_Directives:_
**1)** In the passage on controlled-atmosphere chambers, what condition causes ambient air to be admitted into the sealed chamber?
**2)** Decide whether each statement agrees with the passage on controlled-atmosphere chambers, answering yes or no and quoting the deciding words: (a) The method in WO 2000/023350 monitors the carbon dioxide level in the sealed chamber. (b) The selective membrane is installed as a liner layer that defines a buffer zone. (c) The membrane techniques depend on carbon dioxide absorbing materials.
**3)** Resume the passage on controlled-atmosphere chambers after its final sentence.

_Passage given:_
Applicant's invention described in WO 2000/023350 entitled ‘Apparatus for controlled venting of a chamber’ proposed a new approach of maintaining the controlled environment within a substantially sealed chamber containing respiring produce. The method is carried out without monitoring the carbon dioxide level in the sealed chamber and involved monitoring the oxygen level in the chamber and admitting ambient air into the sealed chamber when the oxygen level is detected to have fallen below an oxygen set point. Carbon dioxide is removed from the sealed chamber at a predetermined rate by way of a selected quantity of carbon dioxide absorbing material stored within the sealed container. The predetermined rate in the process is selected before the storage/journey such that the carbon dioxide concentration within the sealed chamber will not exceed a predetermined amount.
Other known methods for controlling the atmosphere within a sealed container utilise a permeable membrane within the sealed container which membrane is selective for removing certain gases while retaining others. That is, the membrane allows some gases to pass through, whilst excluding or minimising the passage of certain other gases. The selective membrane is installed in the sealed container as a liner layer which defines a buffer zone which can be opened to the ambient air outside the sealed container, or manipulated in other ways. Imposing a constant partial pressure difference across the membrane has the effect of selective removal of gases into the buffer zone. Such techniques advantageously avoid the need for carbon dioxide absorbing materials.

[Saved entries]
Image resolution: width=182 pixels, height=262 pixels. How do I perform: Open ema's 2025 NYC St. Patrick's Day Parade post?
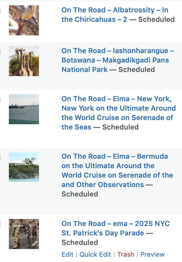(116, 228)
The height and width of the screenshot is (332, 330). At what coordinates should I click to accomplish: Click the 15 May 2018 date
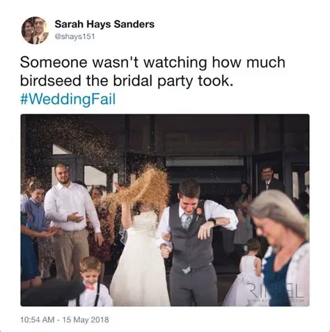click(86, 319)
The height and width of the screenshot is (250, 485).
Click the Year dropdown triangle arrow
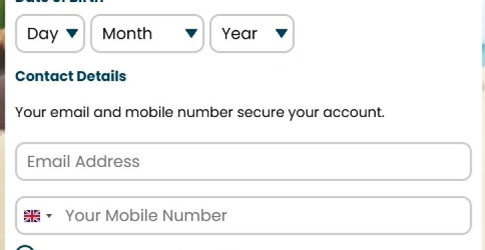[x=281, y=33]
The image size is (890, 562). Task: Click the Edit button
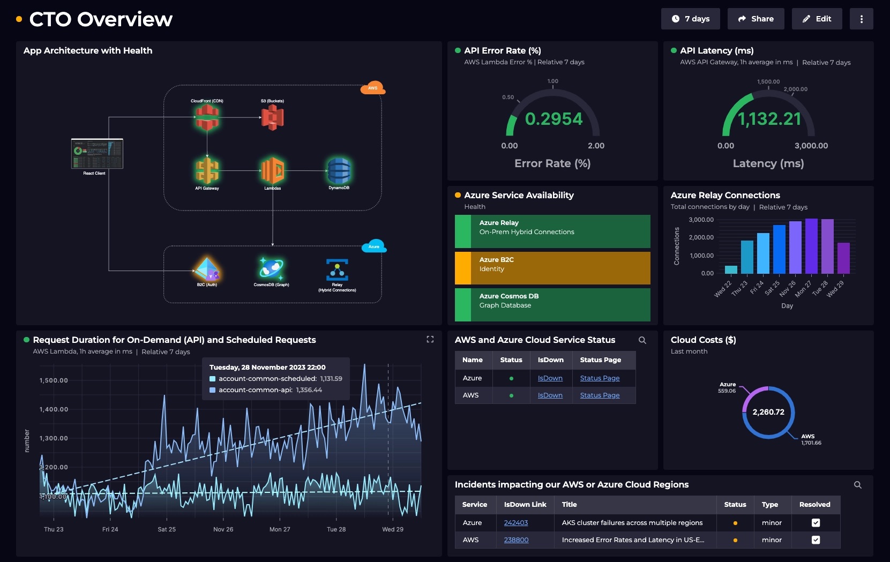[x=817, y=18]
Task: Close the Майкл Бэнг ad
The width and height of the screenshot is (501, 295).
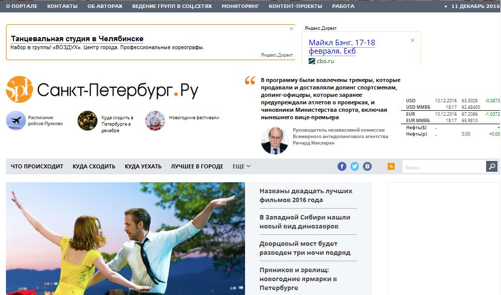Action: point(413,40)
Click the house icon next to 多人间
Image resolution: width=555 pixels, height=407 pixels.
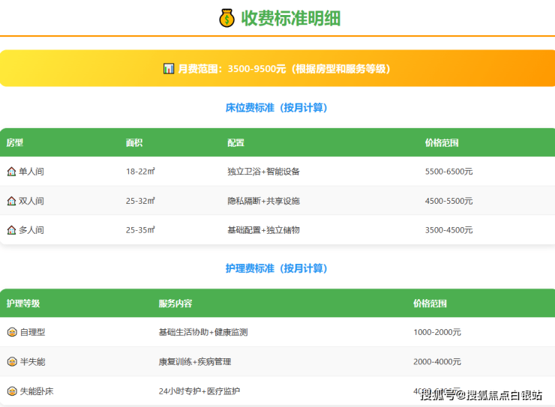pos(11,230)
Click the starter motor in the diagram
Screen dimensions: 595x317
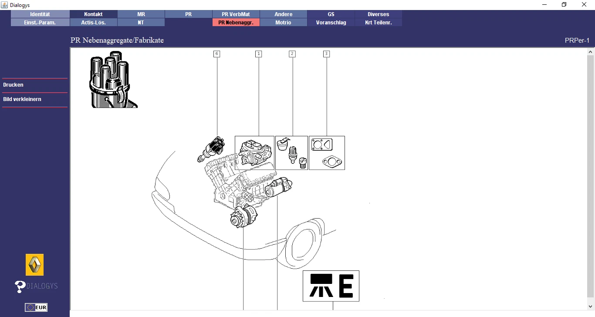[278, 186]
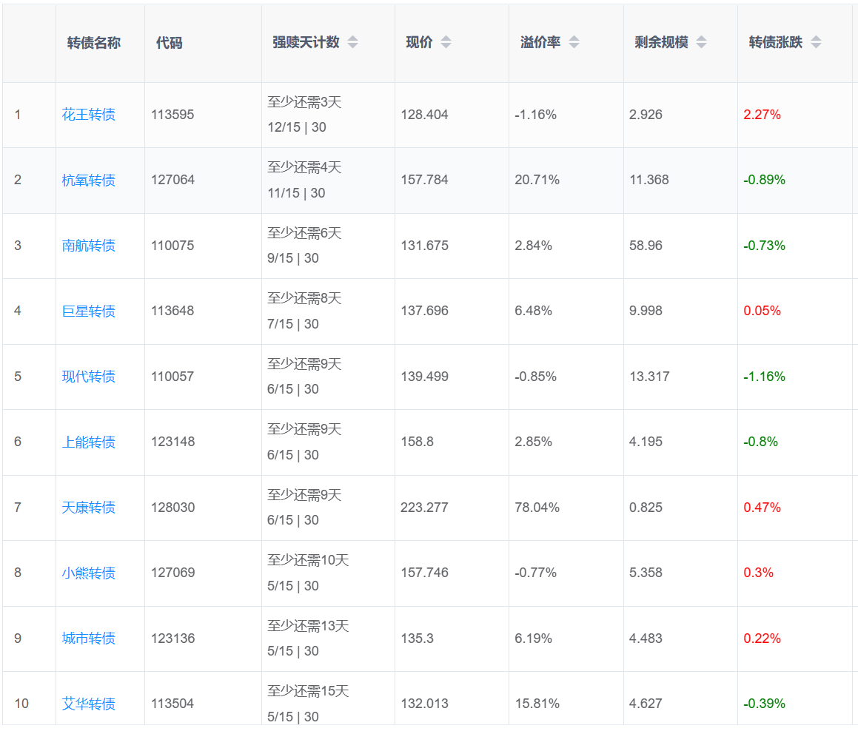Open the 小熊转债 link
Image resolution: width=858 pixels, height=731 pixels.
click(89, 573)
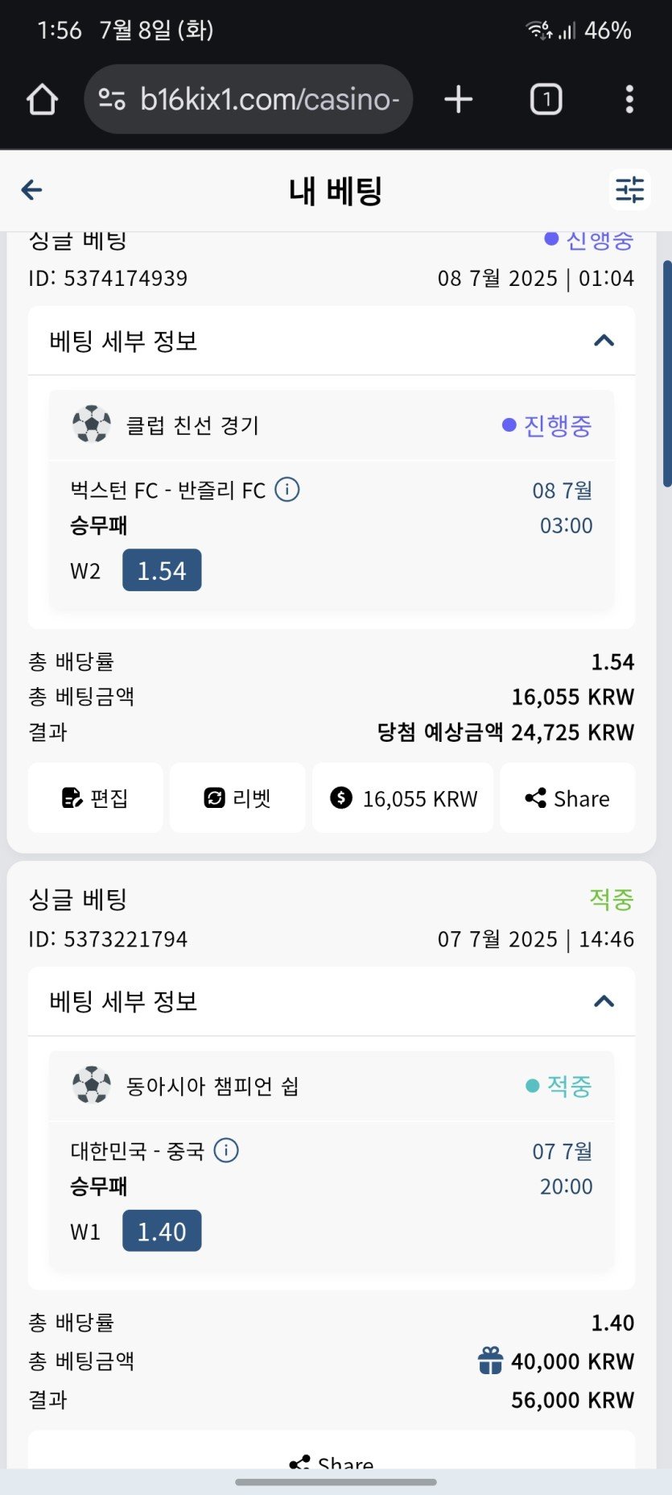Share the 벅스턴 FC bet
This screenshot has width=672, height=1495.
point(567,798)
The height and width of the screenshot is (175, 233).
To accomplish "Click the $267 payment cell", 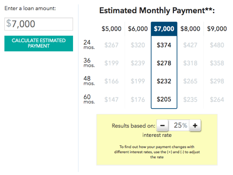I will [111, 45].
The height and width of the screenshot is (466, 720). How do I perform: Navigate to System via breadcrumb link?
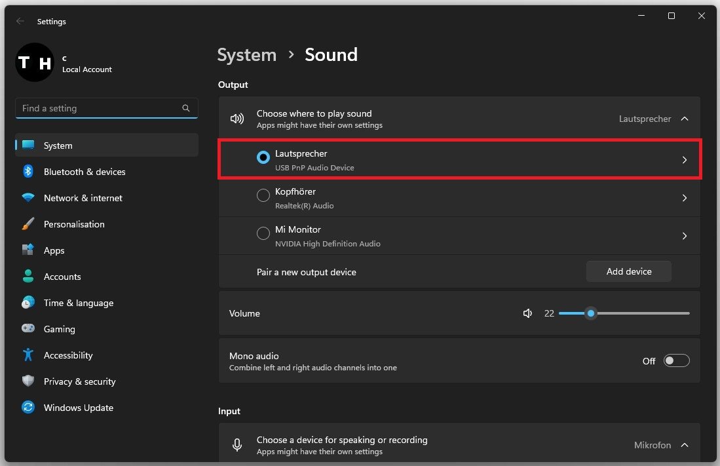(x=246, y=54)
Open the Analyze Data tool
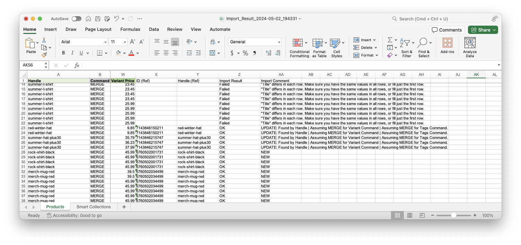Screen dimensions: 521x245 tap(470, 43)
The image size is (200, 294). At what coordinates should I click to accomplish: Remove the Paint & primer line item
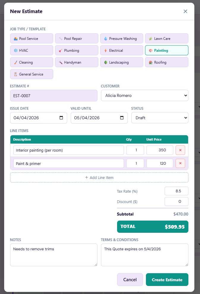pyautogui.click(x=180, y=163)
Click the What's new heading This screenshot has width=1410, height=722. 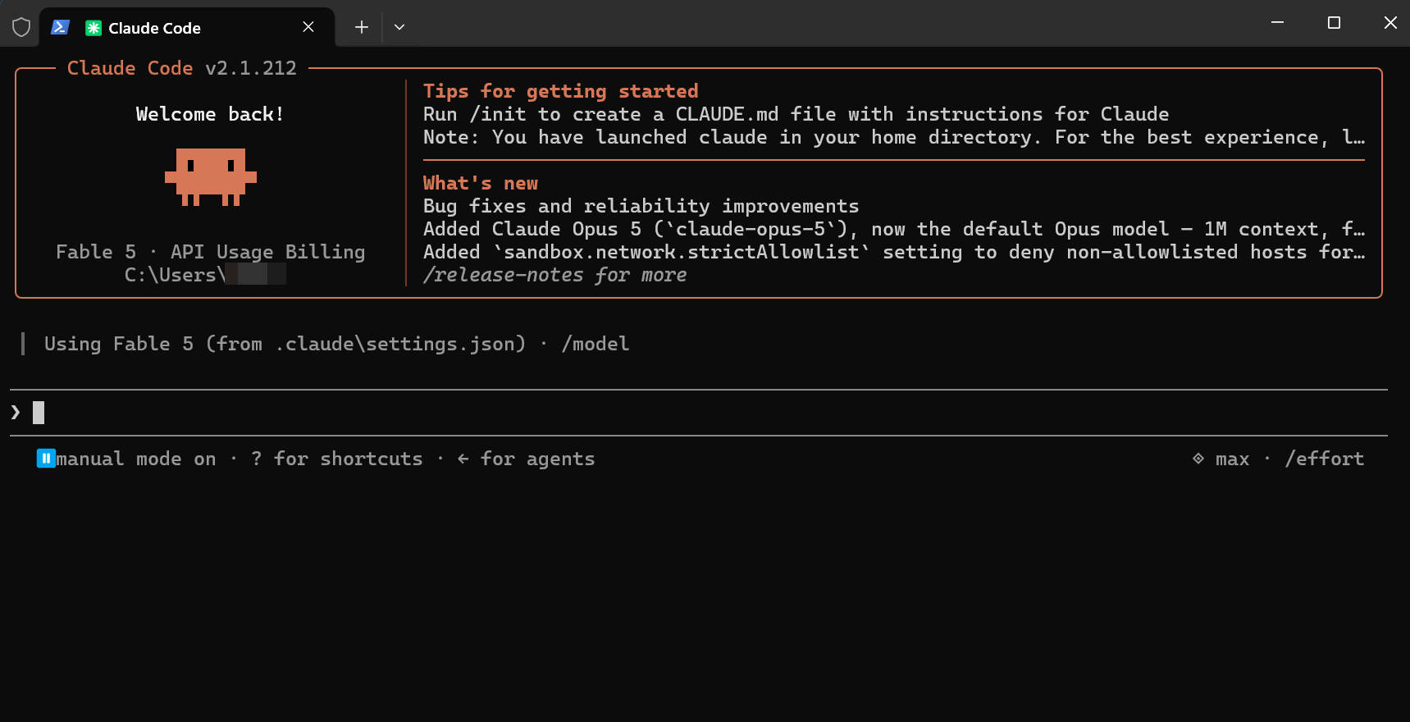(x=481, y=183)
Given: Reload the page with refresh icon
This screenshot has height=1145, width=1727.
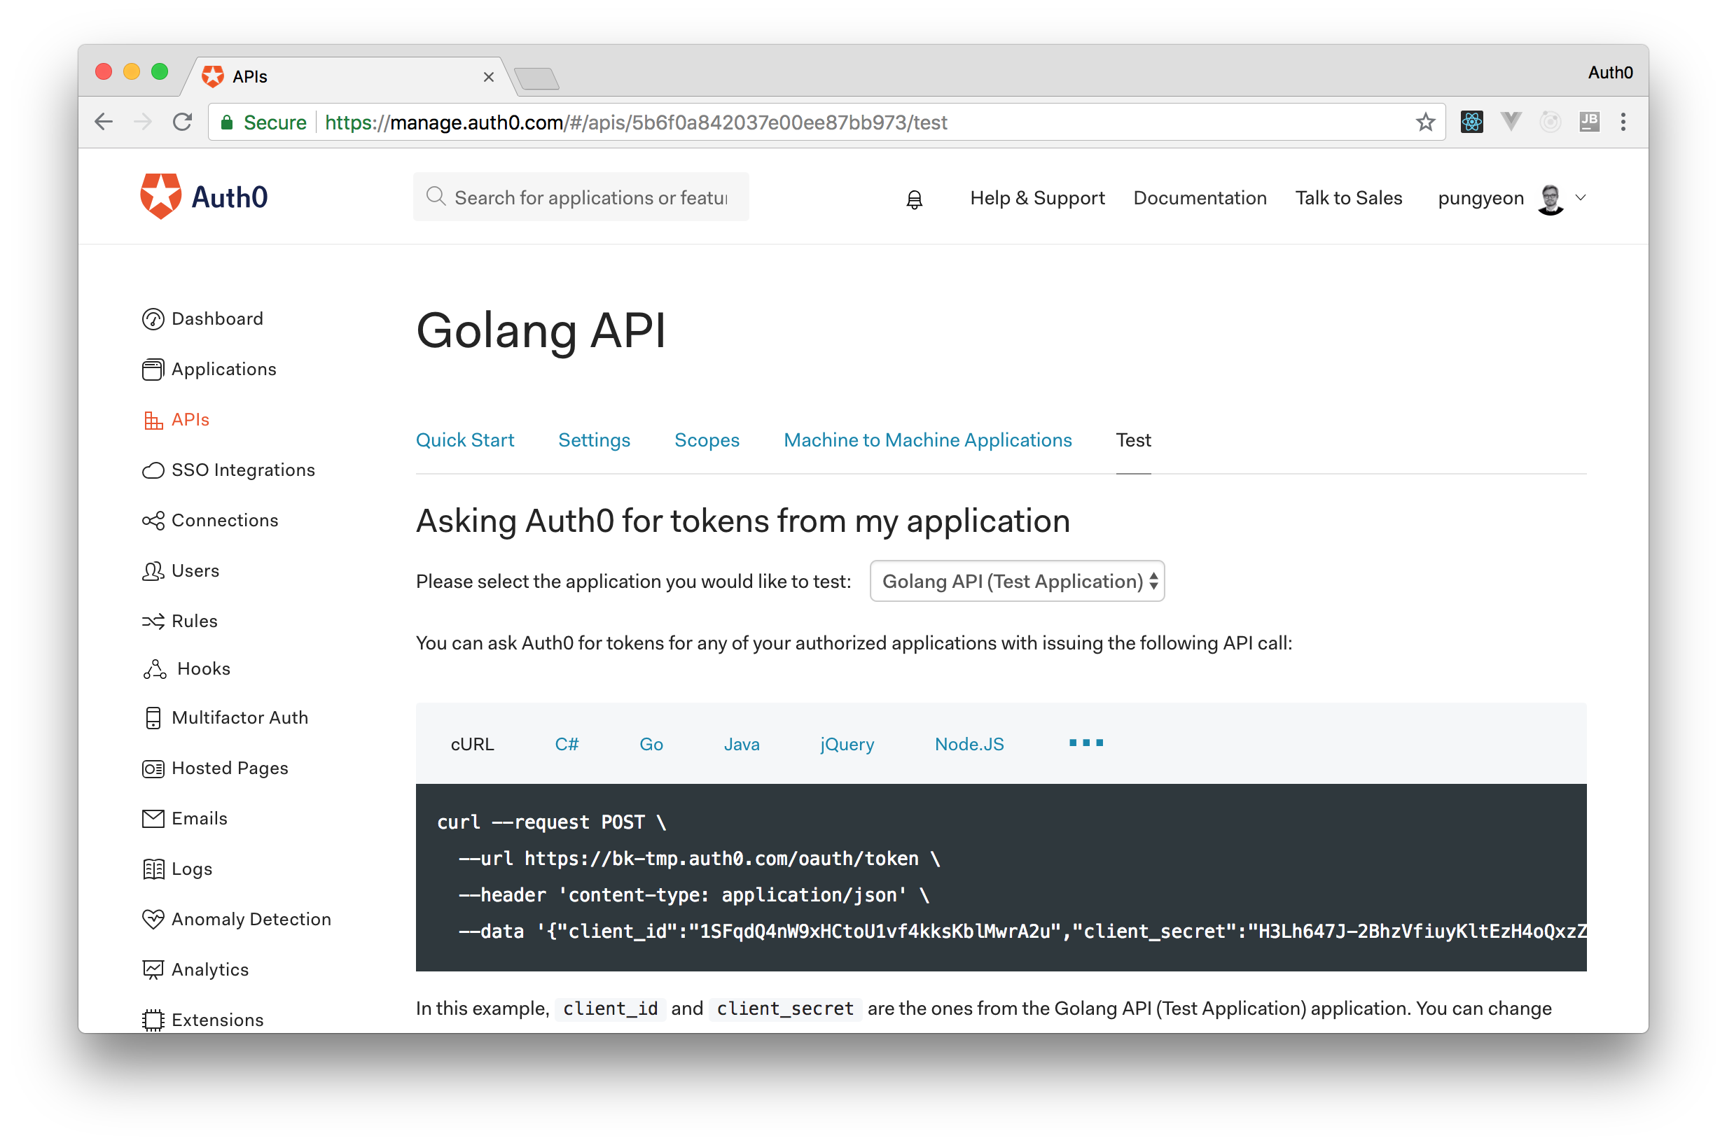Looking at the screenshot, I should point(182,122).
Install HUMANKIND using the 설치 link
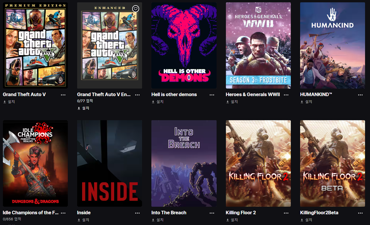The width and height of the screenshot is (370, 225). click(x=306, y=102)
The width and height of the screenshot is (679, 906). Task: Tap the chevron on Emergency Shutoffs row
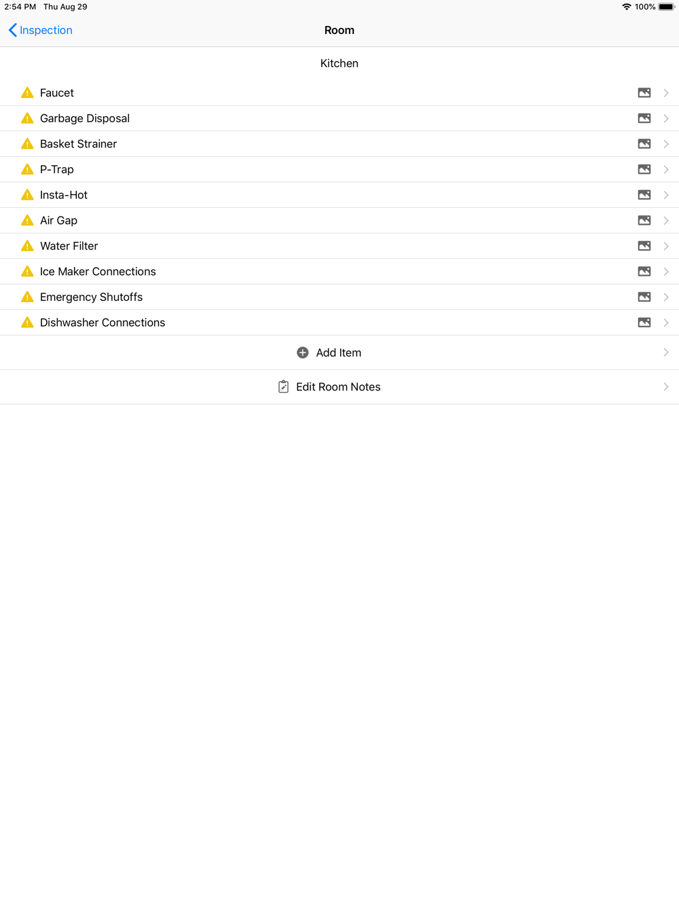click(x=666, y=297)
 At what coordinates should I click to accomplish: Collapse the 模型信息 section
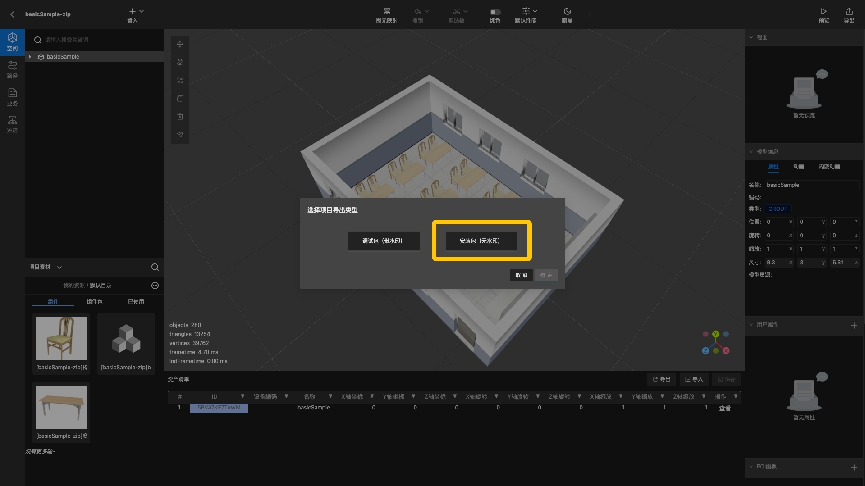tap(751, 152)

_Exercise answers:_
**1)** Ambient air is admitted when the oxygen level is detected to have fallen below an oxygen set point.

**2)**
(a) No: "The method is carried out without monitoring the carbon dioxide level in the sealed chamber"
(b) Yes: "The selective membrane is installed in the sealed container as a liner layer which defines a buffer zone"
(c) No: "Such techniques advantageously avoid the need for carbon dioxide absorbing materials."

**3)**
Applicant's invention described in WO 2014/066952 entitled ‘Improvements in control of gas composition within a container’ describes a method controlling the atmosphere within a substantially sealed container by removing carbon dioxide from the sealed chamber of a shipping container using a membrane system. In this publication, the Applicant proposed a method of controlling the atmosphere in which air from within the sealed chamber was passed through the membrane system to remove CO2 whilst the air pressure inside the chamber was actively monitored. In response to a change in pressure, a controller would actuate an inlet valve on the shipping container to introduce external air into the container in an amount to result in the air within the sealed chamber having a set gas composition.
The present invention provides a new method of controlling the environment in a container or other enclosure, a new container or enclosure, and apparatus for controlling the environment in such a container or enclosure.
Reference to any prior art in the specification is not an acknowledgment or suggestion that this prior art forms part of the common general knowledge in any jurisdiction or that this prior art could reasonably be expected to be understood, regarded as relevant, and/or combined with other pieces of prior art by a skilled person in the art.
In a first aspect of the invention, there is provided a method for operating a refrigerated shipping container or other cooled enclosure containing respiring produce, the method including:
An advantage of this method is that less ambient air is introduced into the refrigerated shipping container or other cooled enclosure to maintain desired O2 and CO2 levels in comparison with a system that is the same, but either lacks the membrane system or has a membrane system that is not operating in accordance with the invention. Reducing the amount of ambient air into the system also reduces the amount of energy carried into the system with that ambient air, and consequently a refrigeration system of the cooled enclosure has lower load requirements. In certain embodiments, an additional benefit is that the overall energy requirement to operate the refrigerated shipping container or other cooled enclosure is reduced. Thus, in one or more forms, the invention is a method of reducing the refrigeration requirements of a shipping container or other cooled enclosure in the absence of a controlled atmosphere control system.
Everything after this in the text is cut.